Innenminister Thomas de Maizière hat Teile seiner im August vorgestellten „Maßnahmen zur Erhöhung der Sicherheit in Deutschland“ (PDF) in der Großen Koalition durchbekommen. Über diese Einigung berichtet unter anderem die Tagesschau. Konkrete Gesetzesentwürfe seien für die meisten Maßnahmen noch nicht vorgelegt worden.
Zum „Sicherheitspaket“ gehören:
- Eine Ausweitung der Videoüberwachung im öffentlichen und privaten Raum (Gesetzentwurf zum „Videoüberwachungsverbesserungsgesetz“),
- Zulassung der elektronischen Fußfessel für verurteilte „Extremisten“ nach der Haft,
- Ausweitung der automatisierten Kfz-Kennzeichenerfassung bei der Bundespolizei,
- Einführung von Bodycams bei Bundespolizisten,
- Verschärfung der Strafbarkeit von tätlichen Angriffen auf Polizeibeamte.
Gegen die Ausweitung der Videoüberwachung gibt es starke Bedenken von Datenschützern.

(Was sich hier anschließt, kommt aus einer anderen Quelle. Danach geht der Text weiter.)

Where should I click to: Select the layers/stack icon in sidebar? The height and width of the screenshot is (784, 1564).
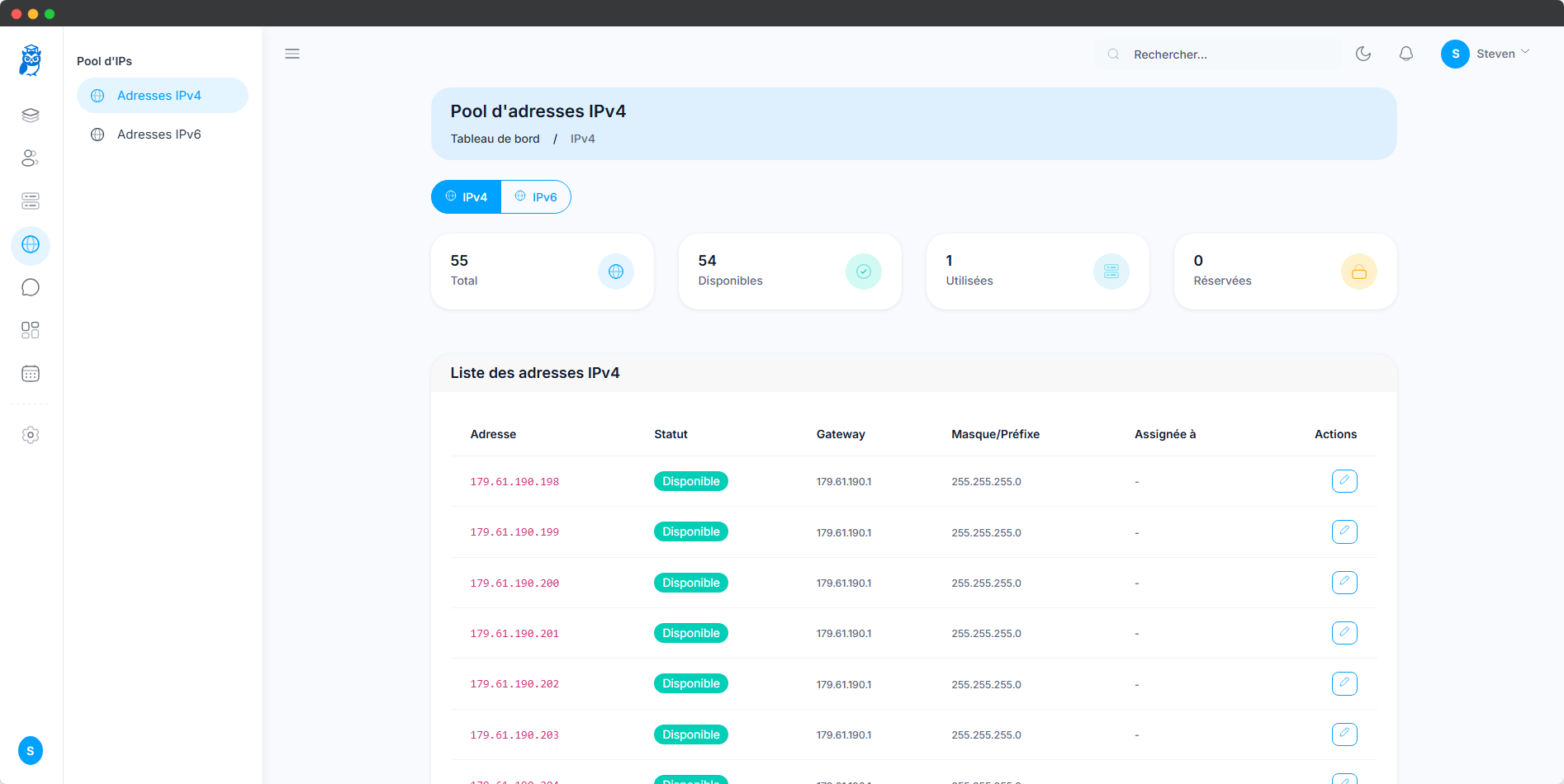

Der Datenschutzbeauftragte von Mecklenburg-Vorpommern, Peter Dankert (SPD), bezeichnete die Videoüberwachungspläne gegenüber Spiegel Online als „politischen Aktionismus“, der Sicherheit nur vortäusche. Der Gesetzentwurf begründet die Ausweitung der Videoüberwachung unter anderem mit der Verhinderung von Terrorismus, wobei es mindestens umstritten bis unmöglich ist, mit Videoüberwachung Anschläge zu verhindern.